The University of Cambridge is involved in the Integrated Design for Manufacturing and Assembly research work stream (AMFDFMA), the aim of which is to address the overarching question of ‘how the resilience of novel construction elements and their associated design and manufacturing processes can be improved?’ Central to achieving this aim is the inherent importance of project management decision making, and the cross-team and cross-company information flow, design approaches and tools necessary to support effective decisions.
Dr Tariq Masood reported on the AMFDFMA work stream. This included updates on preliminary change modelling work of EDC, manufacturing system planning work plans of DIAL, engagement with design and manufacturing teams of Laing O’Rourke and AMSCI partners.
He also reported on recently completed DIAL MET student projects. In project 1, Daniel Brackenbury investigated product and process innovation and supply chain mapping for a 90+ project of Laing O’Rourke. He also identified requirements for kitchens, assembly line and potential suppliers. Different assembly routes were also simulated. In project 2, Jack Bews conducted a supply chain and manufacturing cost analysis for product lines, supplier sourcing and make vs buy analysis for pipe manipulation (bending, collaring and flanging).

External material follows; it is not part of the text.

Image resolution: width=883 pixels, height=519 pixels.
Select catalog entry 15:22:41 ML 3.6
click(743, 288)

EDC organised a change modelling workshop as part of the consortium meeting.
During the morning session of the workshop, Prof John Clarkson introduced dependency structure matrices (DSMs) with relevant examples. Then breakout sessions were held with the participants to populate the DSMs for an AMSCI case study. The Cambridge team modelled the captured data of change propagations. In the afternoon session, the post-processed change prediction matrices were presented. The workshop sessions received very positive feedback from the participants.

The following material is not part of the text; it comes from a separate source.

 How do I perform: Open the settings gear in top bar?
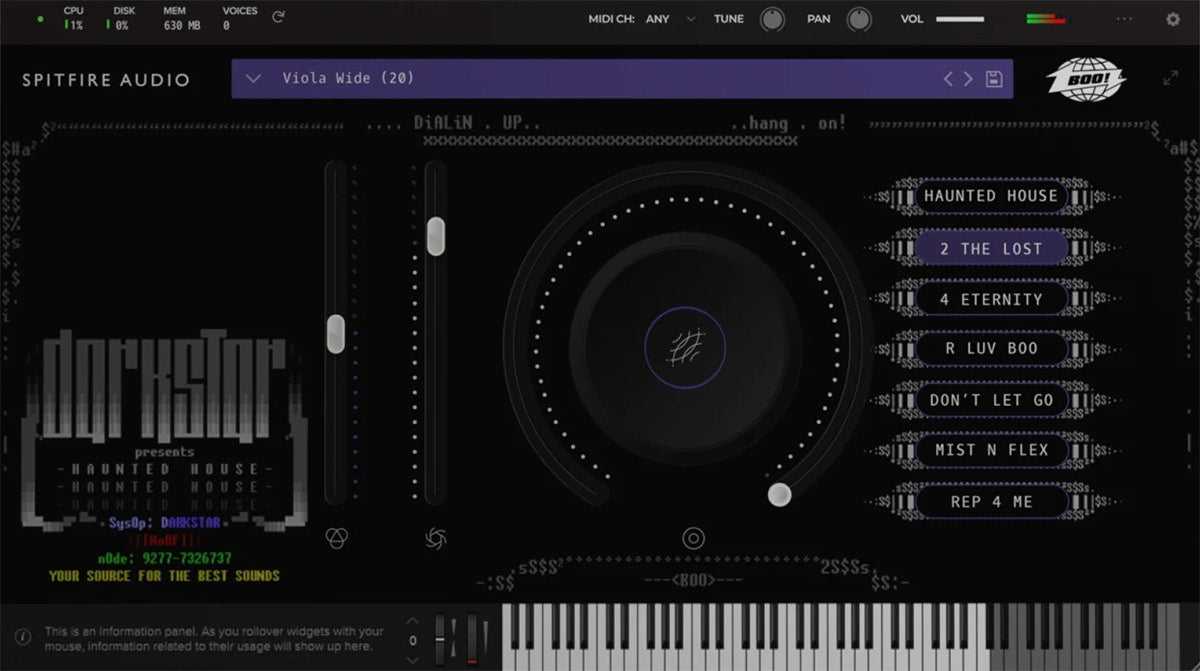[1173, 18]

DIAL organised two optional demonstrations on the day which proved to be very popular and fully booked. Alan Thorne conducted Disruption Tolerant Automated Lean Factory Demonstrator (DisTAL) in the DIAL Automation Lab, while RedBite conducted RedStore - Makes objects SMART demo at the IfM Plant Room.
For any further queries, please contact Tariq Masood tm487@cam.ac.uk.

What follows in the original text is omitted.